Ever Have That Feeling Before? Well I Do

Reading Marketing Dive’s piece today on “How rising retail brands use influencers to combat digital overload” gave me that familiar “we’ve done this before” feeling. The article frames creator relationships as the adaptive layer brands need when platforms keep shifting formats, algorithms, and attention, and most of all, it points to growing consumer fatigue with nonstop marketing content.

Here’s the blunt truth, from someone who has lived this cycle in the field: none of this is new. The packaging is new. The playbook isn’t.

I didn’t “discover” the creator community. I built a program around it in 2005

In spring 2005, a Skype call with Martin Geddes sparked the framework I created and later operationalized at scale. By November 2005, that work became the Nokia Blogger Relations Program, and yes, I created it, and I ran it for Nokia across the heart of the N-series era. Some say it was the first Fortune 100 company-branded social media program. Others call it seminal. It’s been called the “archetype of influencer relations.” And yes, those are all truisms.

I wrote the origin story and what it meant in real time in “A Present Of Sorts”, including the part that matters: this wasn’t theory, it was execution, and it worked because it was built on trust, not transactions.

And years later, when I saw other brands fumbling with blogger outreach, I put the contrast in black and white in “How Not To Work With Bloggers” describing how we seeded devices, expanded access (including Nokia World and MWC), and treated creators like partners rather than targets.

The “secret sauce” was operational discipline. Remove friction, remove coercion

Many modern influencer programs talk about “community,” but they run it like a media buy with nicer language. The Nokia program was different because we engineered it to be frictionless and voluntary.

That meant:

  • creators could opt in or opt out without pressure
  • there were no coverage requirements
  • we made logistics easy (including return handling with a FedEx Airbill, not “good luck getting it back to us”)
  • we treated dialogue as the point, even when the feedback wasn’t flattering
  • and we didn’t pay a single blogger anything

I was again fully transparent about my role in that work in “Will Microsoft Buy Nokia? They Should”, where I stated directly that I devised the program and my agency managed it.

The part everyone forgets: the validation didn’t come from me. It came from the people watching it happen

What’s missing from much of the 2026 “we’ve discovered creators” coverage is the contemporaneous context: people who lived in that world recognized the Nokia program as the model while it was happening.

Jeremy Pepper: “this is what blogger relations actually is”

In December 2005, Jeremy Pepper wrote one of the clearest early takes on what “real” blogger relations meant — not “start a blog,” but build relationships, communicate directly, reduce friction, and don’t demand coverage. That piece wasn’t praising buzzwords; it was praising behavior. (@jspepper)
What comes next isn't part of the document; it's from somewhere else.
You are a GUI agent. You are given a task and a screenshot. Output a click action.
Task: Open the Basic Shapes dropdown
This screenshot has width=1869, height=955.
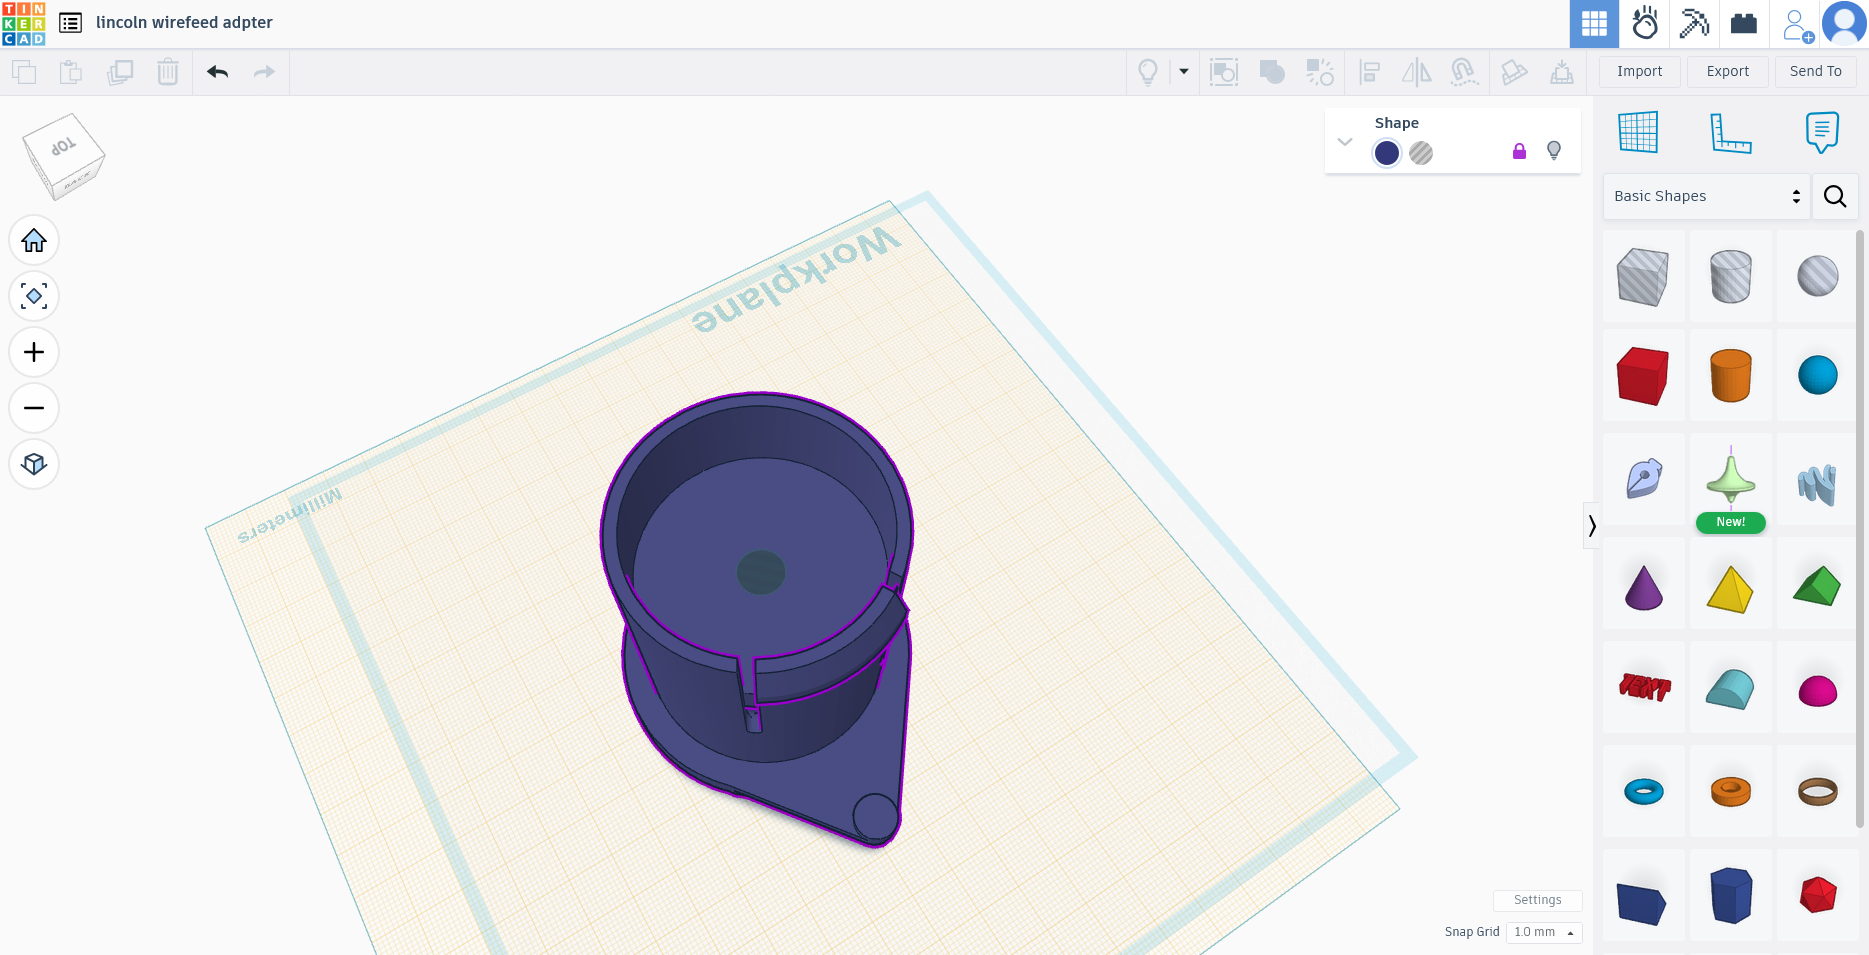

John Cass: Nokia as a case study in doing it right

John Cass went further and documented Nokia’s approach as a formal case study in Strategies and Tools for Corporate Blogging, describing how Nokia (and I) blended traditional media relations with blogger relations, engaged critics in public, and used dialogue and linking to address both positive and negative references instead of trying to suppress them.

That’s an important detail in 2026, because “community” without the willingness to engage critics is just content production with comments turned on.

ZD Net’s Matt Miller once said the program created committed advocates because it created real users. He didn’t just receive devices; he became the kind of power user every brand claims it wants. In his own writing, he explicitly ties his increased adoption to being invited into the Nokia Nseries Blogger Relations program in 2005.

There was also his widely-circulated piece headlined Nokia Nseries Blogger Relations program is a success attributed to him during that era — the exact kind of third-party “this works” signal brands spend millions trying to manufacture today.

So what is new in 2026?

Marketing Dive gets two things right:

  1. The pace of change is faster—brands are building while the ground moves beneath them.
  2. AI content is going to flood feeds — and when the cost of “content” drops to near-zero, authenticity becomes the scarce resource. Marketing Dive points directly to that tension (including AI-generated “personalities” that land brand deals).

That’s why I keep coming back to the same conclusion: the future belongs to brands that treat creators as a long-term communications channel with governance and respect, not a disposable line item in a campaign plan.

Because if you want to combat overload, you don’t win by shouting louder.

You win by being worth listening to, and that still starts today the same way it did in 2005: trust, transparency, and real relationships.